CS 478 - Computational photography (Winter 2012)

"Hello Image Processing" Assignment

Due February 8, 2012 at 2:00 p.m.

Introduction: This assignment is an exercise intended to introduce you to image processing on the Tegra platform. You will perform a variety of processing tasks using OpenCV, ImageStack, and OpenGLSL. Each paradigm is well-suited to different kinds of tasks, so think carefully about which one(s) you would like to use in your final project.

Tasks:

  1. Face focus: Use OpenCV to find faces for autofocus.
  2. Flash/no-flash fusion: Use ImageStack to combine the nice colors of a no-flash image with the sharp edges of a flash image.
  3. Zebra viewfinder: Use OpenGLSL to implement a zebra viewfinder mode.

Deliverables:

  1. A zipped archive of your code. A (cleaned) tarball of fcam directory will suffice.
  2. An electronic copy of your write-up. Plaintext e-mail is OK.
  3. Sign up for a 10-minute grading session for you to demonstrate the functionality of the camera application with your new image processing features.
Send the above materials to cs478.win12.staff@gmail.com in an email with subject "[CS478] Assignment #2 - John Doe", where you replace John Doe with your full name.


Getting Started

Getting all these image processing libraries to compile and run in FCamera is not an easy task. Luckily, we've done it for you. Before we get to the assignment proper, follow these steps to get up and running with our new code base:
  1. Download the new codebase and set up a new project in Eclipse.

    Unzip it somewhere convenient and create a project from existing source in your Eclipse workspace by following the same instructions given in Steps 4 and 5 of the "Getting Started" section in Assignment 1. Windows users only: If you are using windows and cygwin, you will need to add an additional environment variable definition NDK_USE_CYGPATH=1 before calling ndk-build as well. You can do this the same way we added NDK_MODULE_PATH before.

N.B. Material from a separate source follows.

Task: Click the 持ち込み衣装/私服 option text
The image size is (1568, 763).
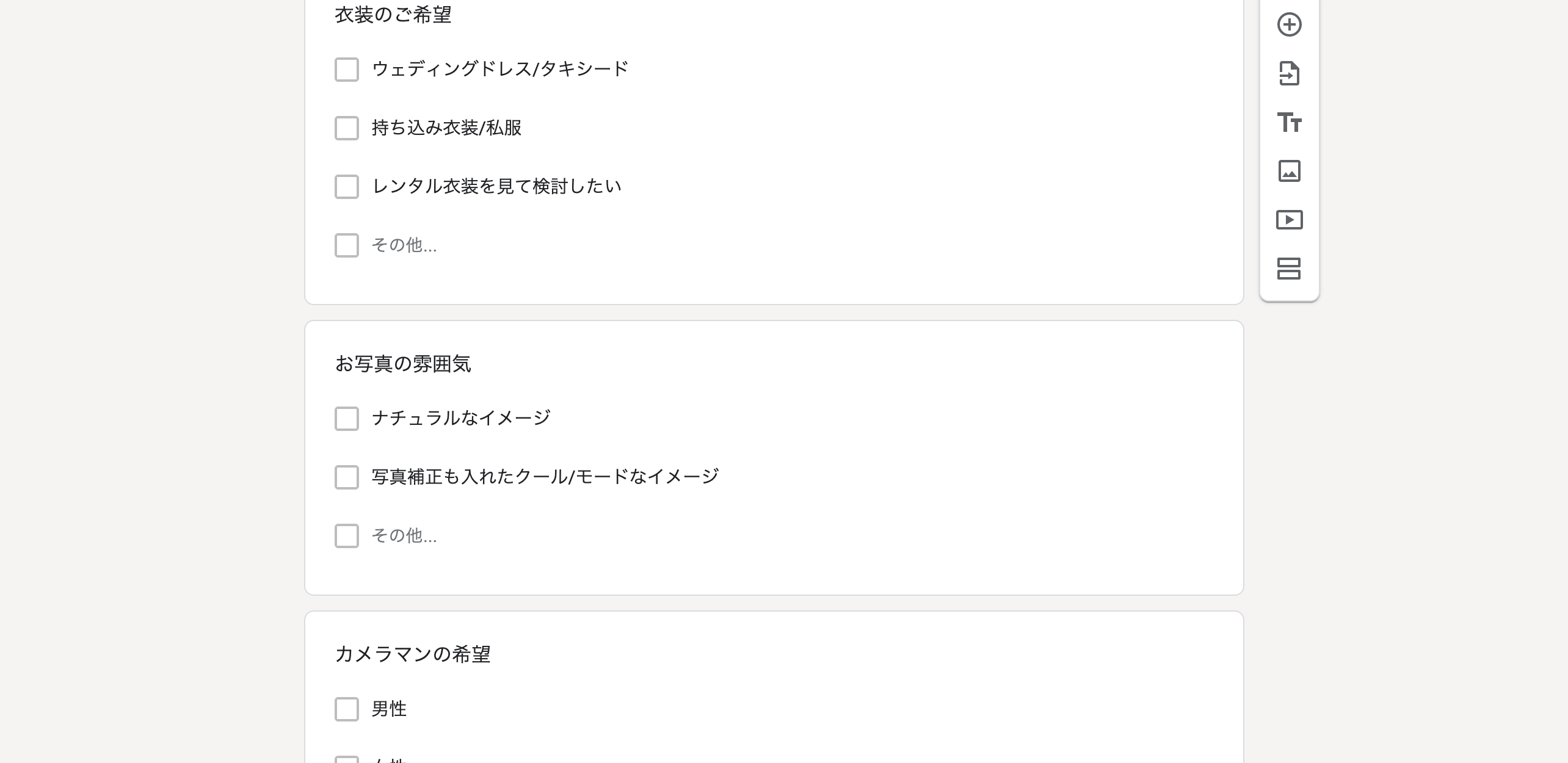Action: (x=446, y=128)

  2. Test to make sure it compiles and runs.

    The first time you compile it might take a few minutes because you'll be compiling the new libraries. The application when run should behave like a basic camera sans autofocus. Under the hood its got a couple extra libraries loaded in and a revamped viewfinder pipeline, but they aren't doing anything interesting yet.

  3. Migrate your autofocus code from Assignment 1.

    The code skeleton changes necessary to support the image processing libraries require small changes to many files. We figure it will be easier for you to just copy your code from the first assignment to the new code base instead. Once you are done, test to make sure everything still works, since the first task will augment your autofocus functionality.

    Be careful when doing the migration. It is easy to lose track of which FCamInterface.java etc. you are editing at any given point. Once you've completed the migration, it might be helpful to close the old project or remove it entirely from your Eclipse workspace.


Face focus

The autofocus routines you created in the first assignment can be improved by using a little bit of computer vision and scene understanding. In this section, you will add a face-based autofocus mode to FCamera using OpenCV.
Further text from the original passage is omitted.